* _Record extracts_
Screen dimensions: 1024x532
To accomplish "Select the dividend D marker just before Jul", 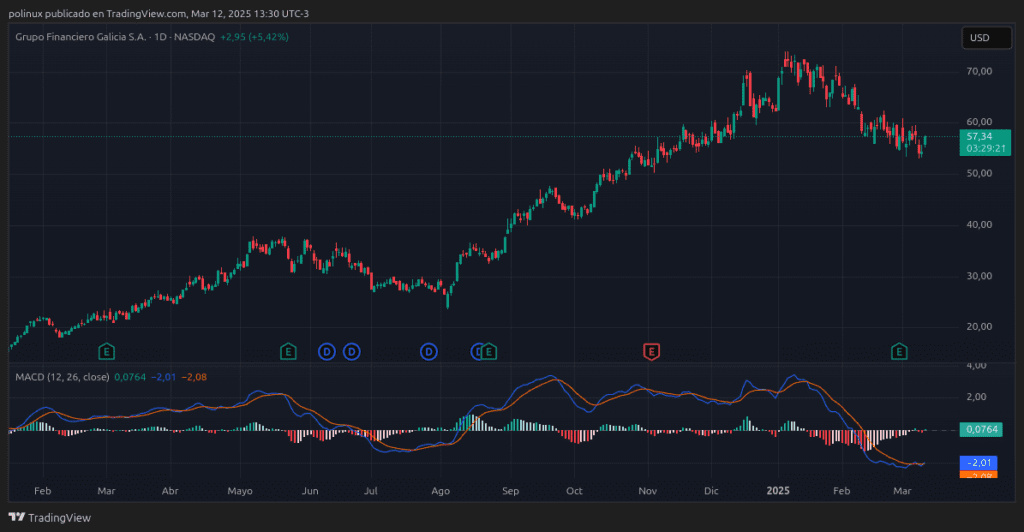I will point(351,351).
...
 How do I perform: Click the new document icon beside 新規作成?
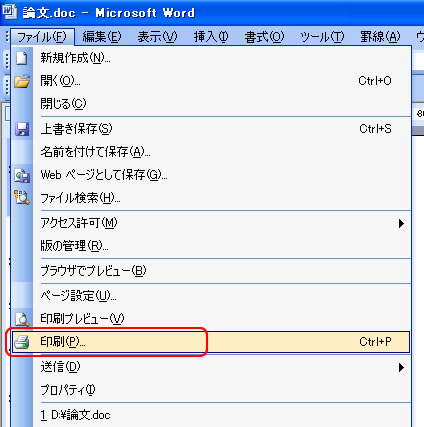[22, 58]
...
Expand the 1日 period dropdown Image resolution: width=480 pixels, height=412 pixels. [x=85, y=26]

* _Task goal_
Count the lines in the records above that contain the word "period". Reply with the number alone.

* _Task response_
1